Antisemitisums-Eklat

Documenta-Forum fordert Fehleranalyse und Dialog

Wieder miteinander statt übereinander sprechen, sachliche Fehleranalyse statt Ruf nach personellen Konsequenzen - das wünscht sich das Documenta-Forum von den Verantwortlichen in Kassel, Berlin und Wiesbaden. Das sei man auch den vielen Künstlern schuldig, die in in der nordhessischen Stadt zu Gast sind

Im Antisemitismus-Eklat bei der Documenta fifteen hat das Documenta-Forum die Verantwortlichen in Kassel sowie beim Bund und Land Hessen zu einer Fehleranalyse und zum Dialog aufgerufen. Für die antisemitischen Elemente sei die Weltkunstschau zu Recht kritisiert worden. "Der Schaden, welcher der Documenta damit zugefügt wurde, ist erheblich", erklärte das Forum am Montag in Kassel. "Leider haben eine Reihe Kasseler, Wiesbadener und Berliner Debatten der letzten Tage eher verstört, statt Klarheit zu schaffen. Statt eines orientierenden Dialogs der wichtigen Institutionen und der demokratischen Parteien war er eher von punktuellen Selbstdarstellungen und Betonierungen der jeweils individuellen Position geprägt."

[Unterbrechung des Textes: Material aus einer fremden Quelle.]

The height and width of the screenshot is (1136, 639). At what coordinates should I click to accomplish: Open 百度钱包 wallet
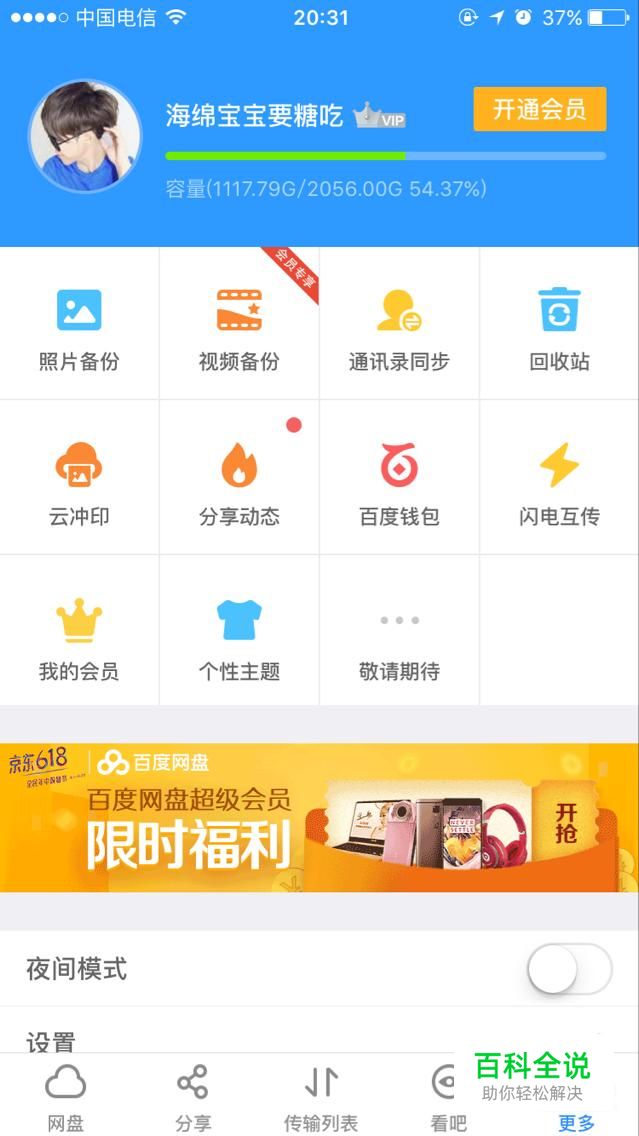coord(399,479)
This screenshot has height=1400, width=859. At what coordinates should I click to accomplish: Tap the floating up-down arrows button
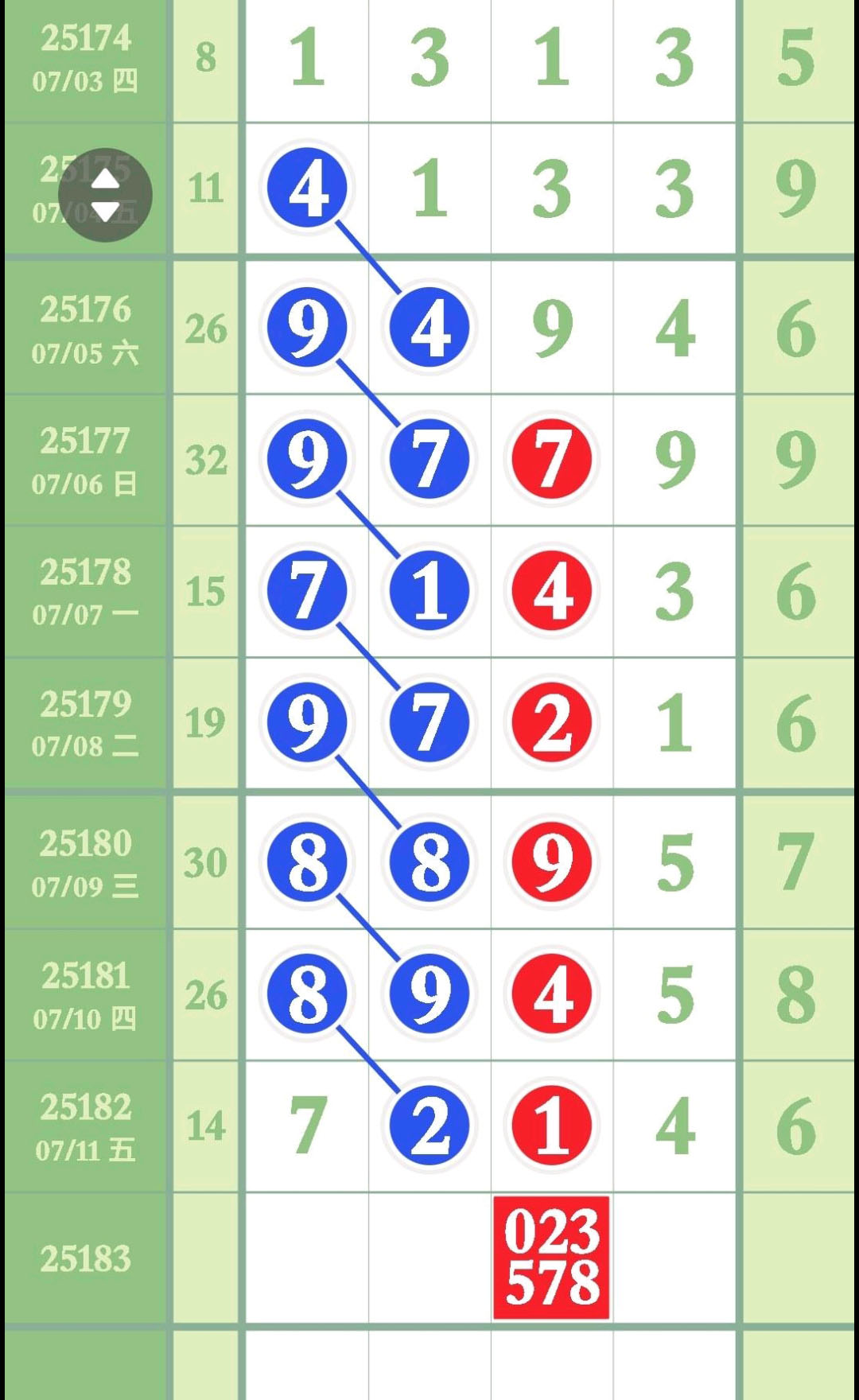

Das Documenta-Forum ist eine Art Freundeskreis, der die Weltkunstschau unterstützt, aber auch eigene Projekte umsetzt. Man bedauere, dass die Bitte des Kuratoren-Kollektivs Ruangrupa um Entschuldigung "und ihre nachdenkliche, ernsthafte und reflektierende Haltung, eventuell inkriminierte Exponate zurückzunehmen, nahezu wirkungslos" geblieben sei. Mehr als 1500 Künstler seien Gäste Kassels. "Sie haben es nicht verdient, unter Generalverdacht gestellt zu werden", erklärte das Forum. "Sie zeigen uns eine andere Sicht auf die Kunst der Welt, das sollten wir wertschätzen und sie hier nach wie vor willkommen heißen."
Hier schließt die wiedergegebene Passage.